If your ship is going 150k anyways, the 70 you might get from the railgun could be substituted for slightly larger projectiles, and you'd be directly firing guided missiles.
Especially on ranges that have 30+ seconds slight time anyways.
However, one could assume to use the maneuvering engines to give additional thrust, yet still the gain would be too marginal.
If, instead, the range of the engagement is within just a few hundred kilometers, a guided projectile does not measurably increase the hitrate, while reducing the firerate(or damage output).
And wouldn't a defensive nuke be able to blind/damage a guided projectile, thus eliminating the advantage?

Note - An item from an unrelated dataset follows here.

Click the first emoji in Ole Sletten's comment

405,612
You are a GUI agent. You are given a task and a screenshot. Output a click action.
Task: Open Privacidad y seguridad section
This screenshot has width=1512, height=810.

What about electronic warfare/decoys to simulate a ship shortly, maybe not able to confuse a ship-board sensor, but the small homing device of the projectile? Direct guidance might result in delay and thus give up part of the advantage, while directed ECM will food the guidance of such a small projectile that will have to be either conductive, and thus magnetic, allowing pulse magnet fields to alter it's course and damage electronics, or not, in which case it's not shielded from a medium-powered, and a lot faster-fireing, microwave laser to take it out.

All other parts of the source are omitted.